Department of Electrical Engineering, University of Cape Town

Private Bag Rondebosch, 7701 SA.

+Jean Newell Distinguished Professor in Engineering, Clarkson University, Potsdam, NY 13699.

Email: pillayp@clarkson.edu


Economic power supplies to rural areas in South Africa, often takes the form of Photovoltaic cells connected to a lead-acid battery. The battery lifetime is about two years and the efficiency is 70% or less. There are serious environmental problems associated with the use of lead acid batteries, particularly in the developing countries where the recycling infrastructure is minimal or nonexistent. The availability of high strength fibre composites, low cost rare earth magnets and micro-electronics makes it possible to produce a durable, non-polluting, cost effective battery. These materials are readily available in South Africa, including the magnetizers for the magnets and the machine tools for prototyping or production.

This paper covers the technical aspects of an electromechanical battery. A permanent magnet motor-generator is incorporated in a composite flywheel, running at high speed in a vacuum containment to minimize air friction losses. The flywheel is to be suspended on cascaded, Teflon coated, high-speed roller bearings. A composite flywheel requires a simple containment to sustain the vacuum for the moving parts, since most of the energy is dissipated in the fracture process in case of catastrophic failure. A 3-phase, switch mode bridge converter, driven by a bipolar pulse width modulation board, achieves the variable speed control for the flywheel and the control of the DC bus voltage. The target storage capacity is 250 W-h with a power rating of 40 W.

An outside rotor design is used to maximize the inertia and hence energy storage capability. The rotation is around the vertical axis to minimize the required containment. It is envisaged that the flywheel will be buried underground, to further minimize containment requirements.
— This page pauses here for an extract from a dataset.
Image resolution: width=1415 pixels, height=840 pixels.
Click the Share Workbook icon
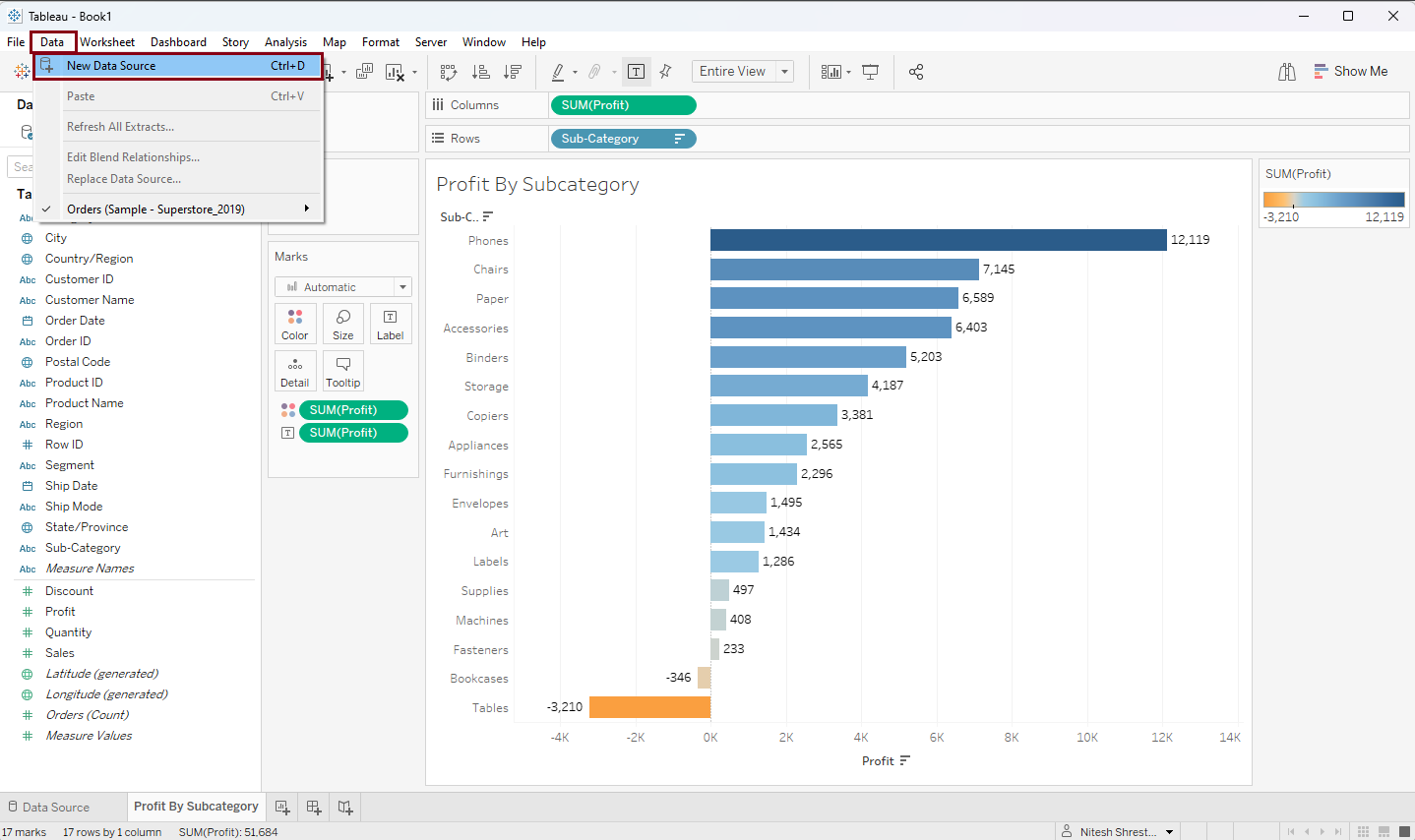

Because of the high speed, a 2-pole design is desirable. However to minimize iron losses, an iron-less stator is used. This requires either extremely thick magnets on the rotor to provide the necessary flux density, or a method for providing the flux density with multiple magnets. A Halbach array allows multiple magnets to be used in a 2-pole configuration. This reduces the machine costs because of the use of multiple small magnets.

Two passive magnetic bearings are used to suspend the shaft. The advantage of this is that an external power supply with associated control circuitry is not required. This reduces the complexity and the costs. The entire assembly is suspended on a teflon ball on a steel plate. This provides a low coefficient of friction bearing, with measurements verifying the design calculations.

The overall system consists of a bidirectional dc-dc converter, which converts the solar panel dc bus power to a suitable level for the inverter to drive the PM machine. As the panel output reduces, the dc-dc converter allows the PM machine to generate power back into the solar panel dc bus, using the freewheeling diodes of the inverter as an uncontrolled rectifier. A simple micro-controller is used to control the entire system.